Like often, the answer is: It depends.
Generally it is non-blocking programming, when you do only short things on each loop. What exactly can be considered short depends on the situation, meaning, what else you want to do.
For example: You are reading an analog value on every loop. The
analogRead() will take about 100us (reference). I assume, that your sensor value is rather slow (so the time of signal above 150 would be rather long). Also you are reading a button with
digitalRead(). The read takes about 3.6us (reference). So in total you have a loop of - lets say - 150us (with overhead and
loop() iteration included). But the event, that you want to catch - the button press - will be in the ballpark of 100ms, which is a factor 667 greater, than the total time of your
loop() (when no event happened). So in relation to the shortest event (the button press) all the reads can be considered non-blocking. (Though you could still get blocking through the code inside the if statements. Thats on you to investigate)

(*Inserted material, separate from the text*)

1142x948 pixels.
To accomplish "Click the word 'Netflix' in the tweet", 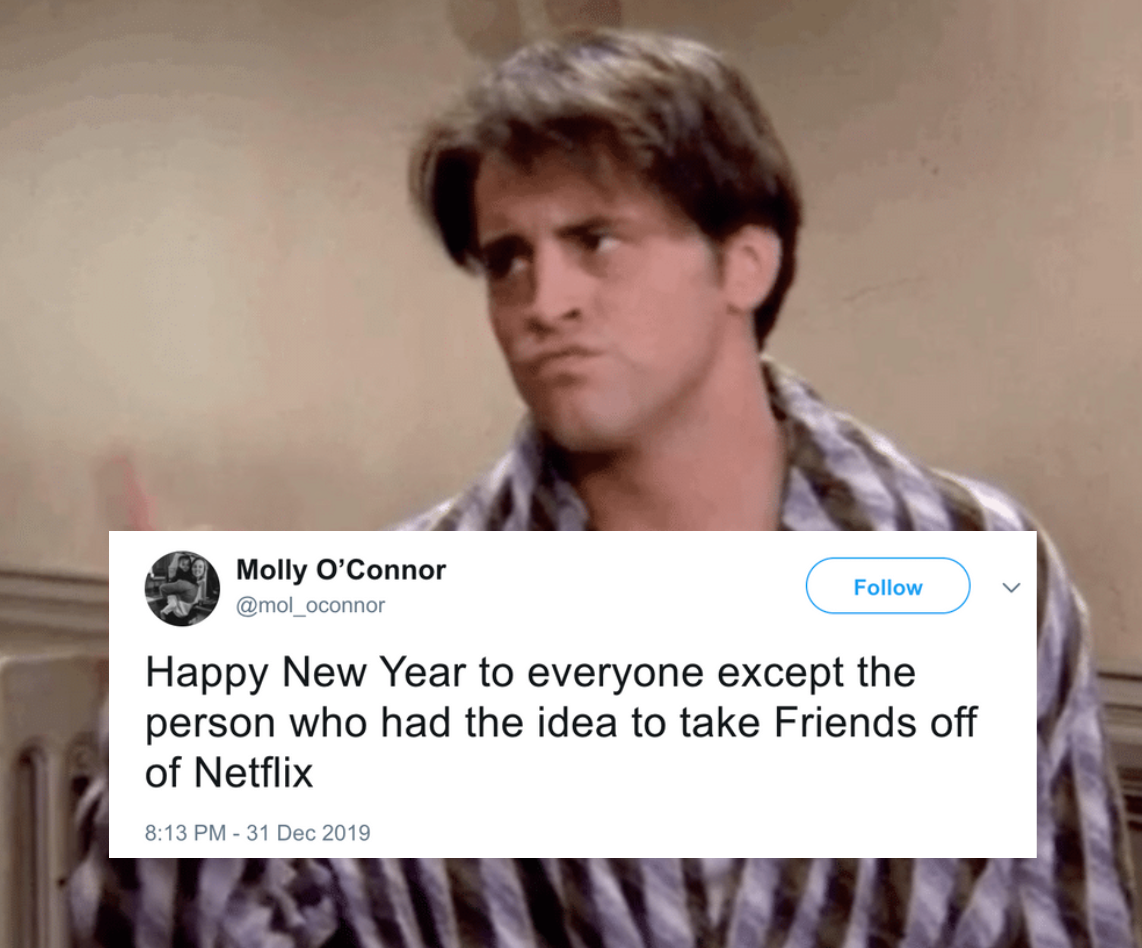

Non assume, that you don't have a button, but a digital signal, and you want to sense pulses down to 80us. Then your
analogRead() would take too long and you could miss a pulse event. In this case
analogRead() might be considered blocking.

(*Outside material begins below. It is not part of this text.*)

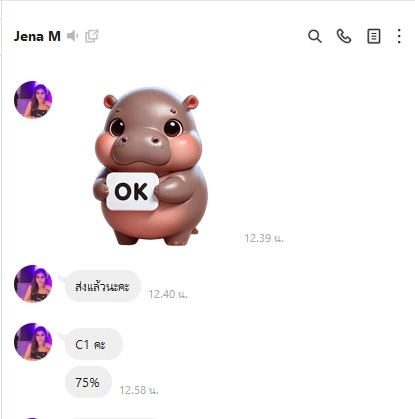415x419 pixels.
Task: Click the Jena M chat title
Action: pos(37,36)
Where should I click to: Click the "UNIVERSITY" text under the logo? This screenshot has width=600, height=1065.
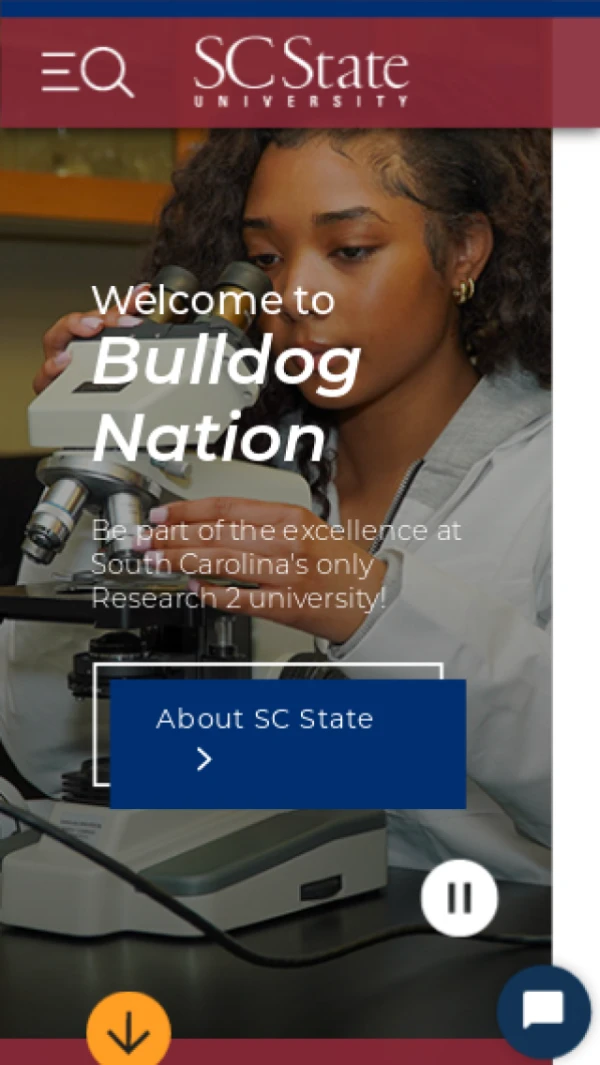tap(301, 101)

So, to check if you are really using non-blocking code, you would need to ask yourself: Am I giving every code part enough time to execute right and to catch all the intended events? If yes, then you are non-blocking. If no, then you are blocking.

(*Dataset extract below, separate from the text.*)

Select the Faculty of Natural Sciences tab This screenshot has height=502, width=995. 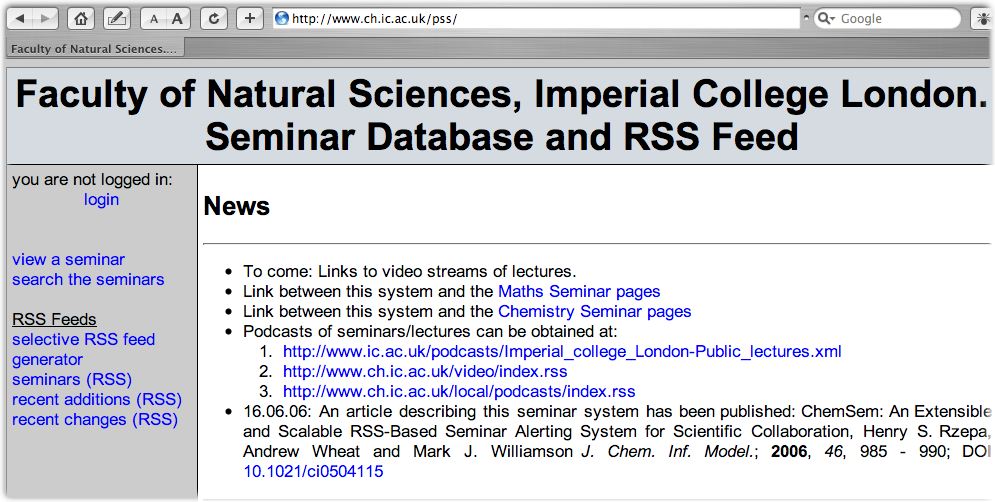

As a side note: Often polling is described as bad, but it really depends on the situation. In your case you poll the inputs sequentially, so every input gets polled at the same (total) rate at which your
loop() runs. You are doing nothing else, so why should you lower the processing time by not use polling? The saved time cannot be used better on a microcontroller (in contrast to a PC, where the saved CPU time could be given to a different program).